The ALP agreed to an inquiry into the default fund system before the last election, requesting the Productivity Commission to investigate the current model and write a report based on its terms of reference.
Soon after the commission released the draft recommendations in June, suggesting a fairer and more transparent way for selecting default funds to make the market more competitive and in the interests of members, Treasury and the Department of Education, Employment and Workplace Relations intervened and made a joint submission that the commission was wrong and needed to change direction.
Given that that department and Treasury are in Shorten's portfolio, it was seen as an attempt to strong-arm the commission and influence its final recommendation.
On the back of Shorten's extraordinary intervention, rumours are rife that the commission has backflipped on a key recommendation and will instead recommend that employers can choose any MySuper product in the default system, which is tantamount to saying that the status quo will prevail.
It will try to tart it up by making the system more transparent about which funds go into which awards. But at the end of the day if the same funds are given the same default status, then little will change.
Given Parliament is currently legislating what a default product must look like, including the various consumer protection mechanisms that have to be part of any MySuper product, there is a strong argument that once a provider has been registered as a MySuper provider, they should be able to compete freely in the default fund market.
This means there is no reason why Fair Work Australia should continue on top of the registration of default fund products through the MySuper process.
The release of the report will determine whether the rumours are right. In its draft report, the commission made it clear that it believed reform was required. It said: ''Not all superannuation funds can present their case for inclusion as a default fund in an award on an equal basis.'' It based this on the fact that funds that are not in a default fund but want to be in one can't present their case unless they can find an industrial party that has standing before Fair Work Australia and is willing to make the application.

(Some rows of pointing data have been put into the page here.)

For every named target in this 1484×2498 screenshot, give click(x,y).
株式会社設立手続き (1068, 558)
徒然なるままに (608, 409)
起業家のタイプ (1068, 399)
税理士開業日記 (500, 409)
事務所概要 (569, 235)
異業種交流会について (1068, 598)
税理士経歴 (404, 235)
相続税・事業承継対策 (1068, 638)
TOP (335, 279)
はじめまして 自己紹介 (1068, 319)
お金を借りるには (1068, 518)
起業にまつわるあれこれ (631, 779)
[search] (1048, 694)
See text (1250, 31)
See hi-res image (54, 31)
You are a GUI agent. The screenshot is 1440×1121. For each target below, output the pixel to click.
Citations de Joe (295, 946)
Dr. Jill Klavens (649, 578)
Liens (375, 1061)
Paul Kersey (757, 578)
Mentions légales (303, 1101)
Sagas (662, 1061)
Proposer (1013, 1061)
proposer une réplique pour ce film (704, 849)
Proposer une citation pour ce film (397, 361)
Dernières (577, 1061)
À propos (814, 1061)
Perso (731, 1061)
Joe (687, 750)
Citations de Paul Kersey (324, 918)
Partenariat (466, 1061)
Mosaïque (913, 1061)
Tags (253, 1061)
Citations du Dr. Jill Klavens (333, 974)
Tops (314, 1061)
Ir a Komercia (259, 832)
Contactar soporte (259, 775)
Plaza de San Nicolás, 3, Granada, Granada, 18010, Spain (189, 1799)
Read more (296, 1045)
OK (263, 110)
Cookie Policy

''Given that a significant proportion of industrial parties have an interest in (and nominate trustees to) one or more superannuation funds, they could be expected to extend preference to those funds, to the exclusion of potential competitors,'' the report said. ''Even some funds that had been included in pre-modern awards, but have only 'slight' coverage of the national industry now covered by the modern award, have had their application for inclusion denied.''
MTAA Super highlights why there is a need to change the default system. In 2010, when it was being investigated by APRA and after it was ranked the worst-performing balanced fund, MTAA Super was signed up as a default fund to a number of industrial awards covering millions of workers in banking, finance and insurance, and in the general retail industry.
Fair Work Australia permitted this after an application was made by the Australian Manufacturing Workers Union. The two AMWU officials making the application before Fair Work were trustees of MTAA Superannuation Fund, which is arguably a conflict of interest given the poor performance of the fund at the time.
The country's compulsory super industry turned 20 last year and in terms of transparency and conflicts of interest it leaves a lot to be desired.